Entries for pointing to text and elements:
** start **
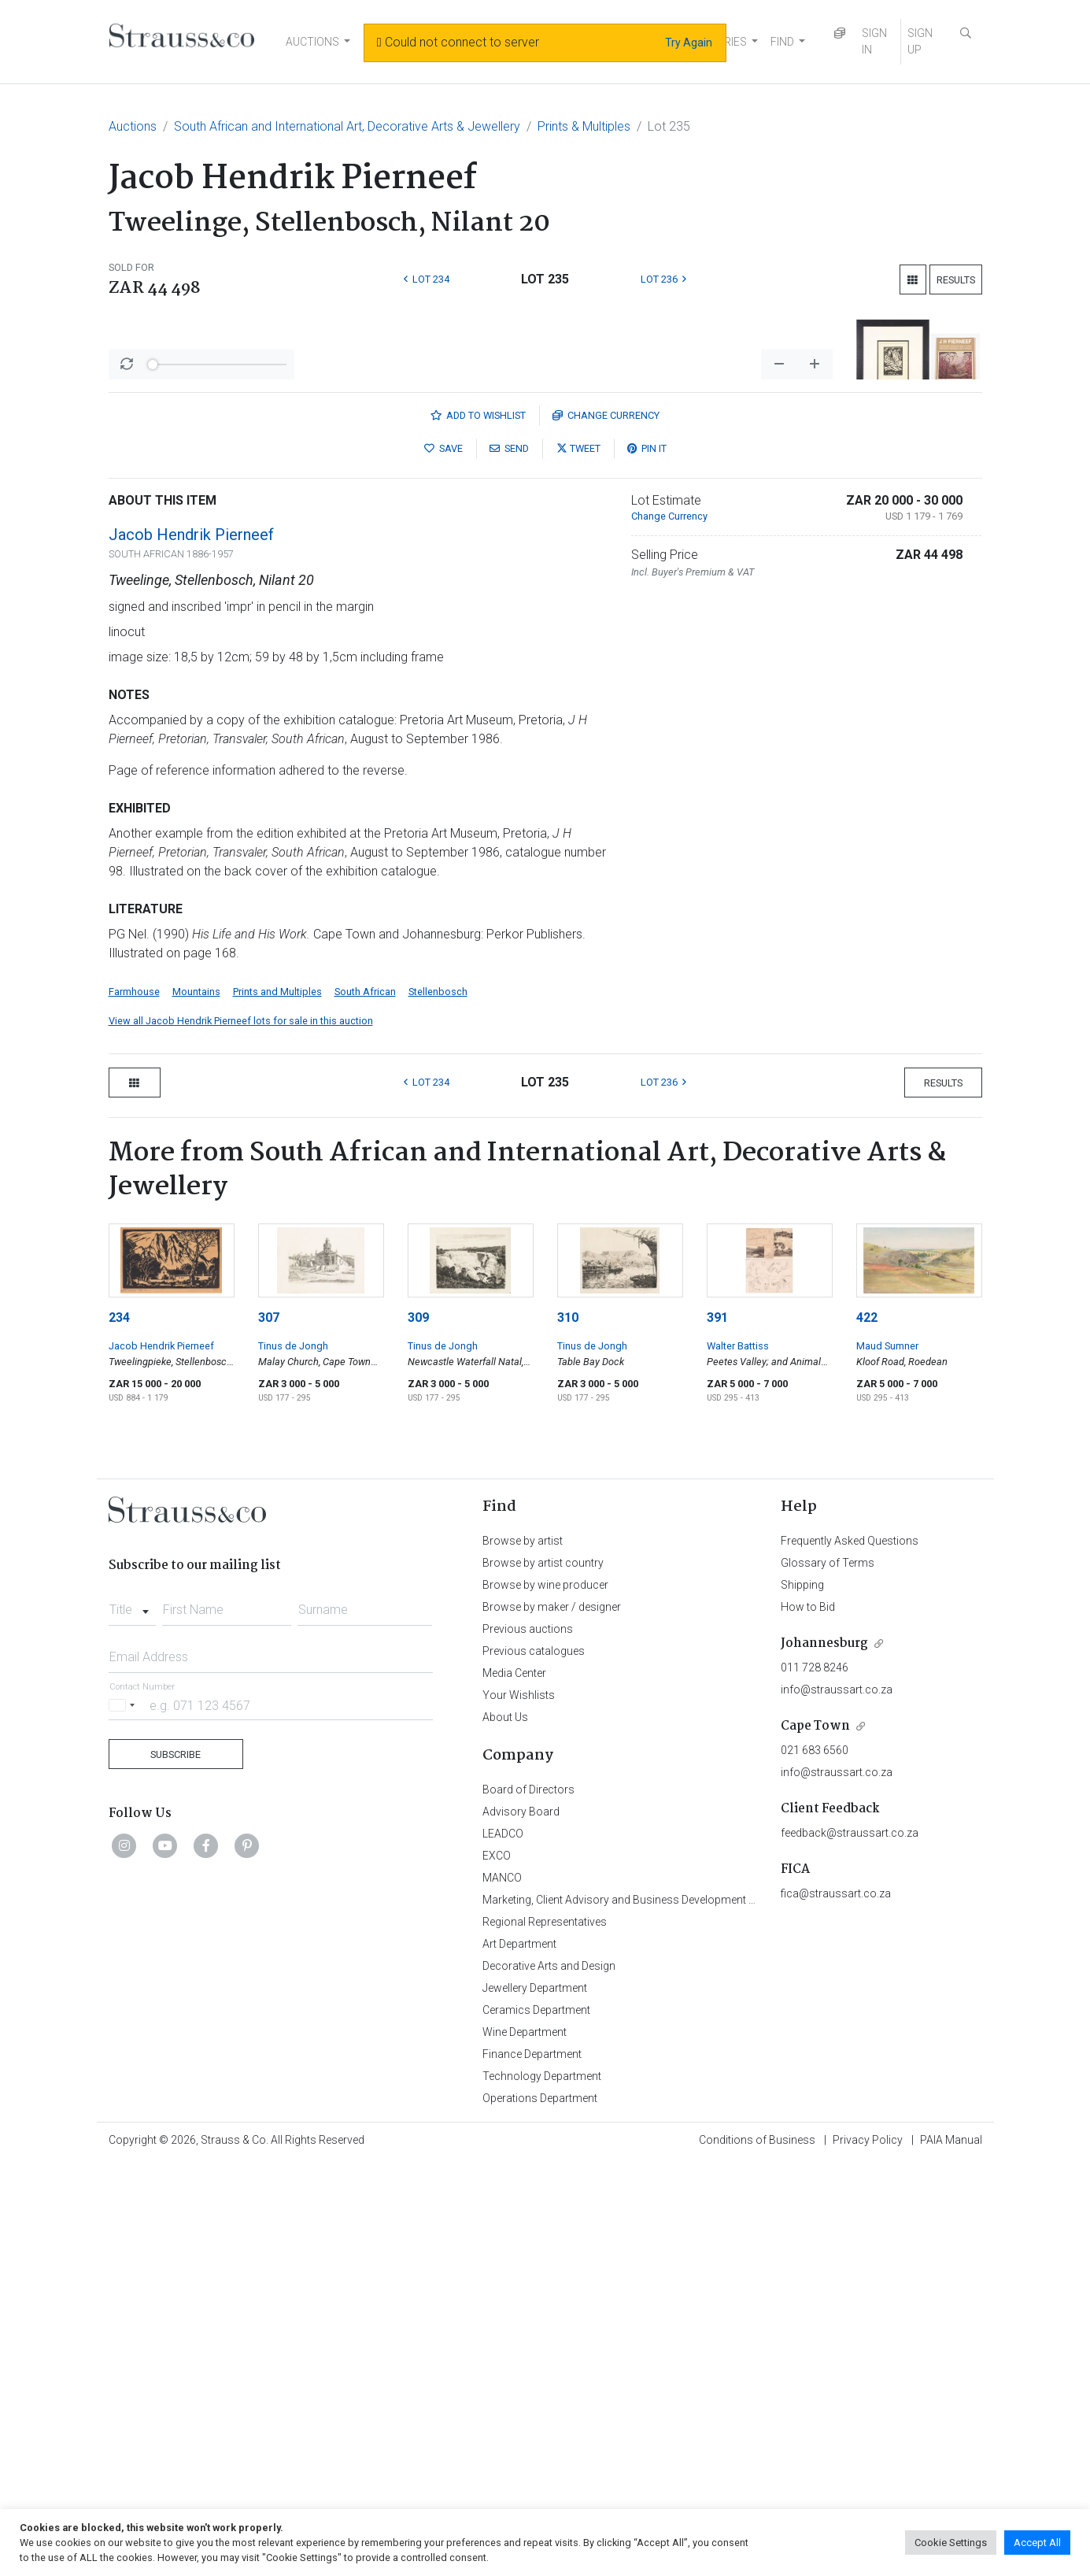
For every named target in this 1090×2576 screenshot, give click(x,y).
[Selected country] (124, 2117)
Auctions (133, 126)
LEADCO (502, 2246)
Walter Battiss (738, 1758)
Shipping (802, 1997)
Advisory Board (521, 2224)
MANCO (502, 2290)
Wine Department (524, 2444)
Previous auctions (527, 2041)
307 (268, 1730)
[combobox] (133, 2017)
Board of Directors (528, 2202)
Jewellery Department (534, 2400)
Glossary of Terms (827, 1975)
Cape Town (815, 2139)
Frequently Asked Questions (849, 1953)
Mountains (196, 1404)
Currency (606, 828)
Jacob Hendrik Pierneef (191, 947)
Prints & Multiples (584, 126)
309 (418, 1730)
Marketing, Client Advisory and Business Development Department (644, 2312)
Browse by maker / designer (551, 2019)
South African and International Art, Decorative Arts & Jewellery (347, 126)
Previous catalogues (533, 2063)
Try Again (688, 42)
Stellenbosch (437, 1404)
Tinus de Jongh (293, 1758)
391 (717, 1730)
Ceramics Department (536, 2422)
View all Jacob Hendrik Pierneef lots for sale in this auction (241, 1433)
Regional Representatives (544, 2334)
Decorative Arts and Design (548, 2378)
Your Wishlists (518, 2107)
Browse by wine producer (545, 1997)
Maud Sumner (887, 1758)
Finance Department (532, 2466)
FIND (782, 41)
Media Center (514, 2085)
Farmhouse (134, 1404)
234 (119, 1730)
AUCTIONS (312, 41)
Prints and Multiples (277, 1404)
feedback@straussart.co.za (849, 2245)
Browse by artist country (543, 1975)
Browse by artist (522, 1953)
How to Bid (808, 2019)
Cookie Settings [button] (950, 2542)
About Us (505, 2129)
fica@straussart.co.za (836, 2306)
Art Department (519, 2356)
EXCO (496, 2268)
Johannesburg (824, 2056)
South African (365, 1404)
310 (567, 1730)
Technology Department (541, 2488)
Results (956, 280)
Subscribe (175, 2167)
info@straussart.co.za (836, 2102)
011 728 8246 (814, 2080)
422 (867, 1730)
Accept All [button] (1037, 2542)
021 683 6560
** end **
AIM –
Count the lines in the entries above that contain the string "Jewellery", and reply with the number alone.

COMPLETE ANSWER –
2